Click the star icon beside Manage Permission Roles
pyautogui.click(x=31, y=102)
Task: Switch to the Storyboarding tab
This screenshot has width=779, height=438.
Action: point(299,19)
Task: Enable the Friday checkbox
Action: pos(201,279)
------------
Write out the records in full, word for word.

Task output:
Click the star icon beside Manage Permission Roles
pyautogui.click(x=31, y=102)
Task: Switch to the Storyboarding tab
This screenshot has width=779, height=438.
Action: point(299,19)
Task: Enable the Friday checkbox
Action: pos(201,279)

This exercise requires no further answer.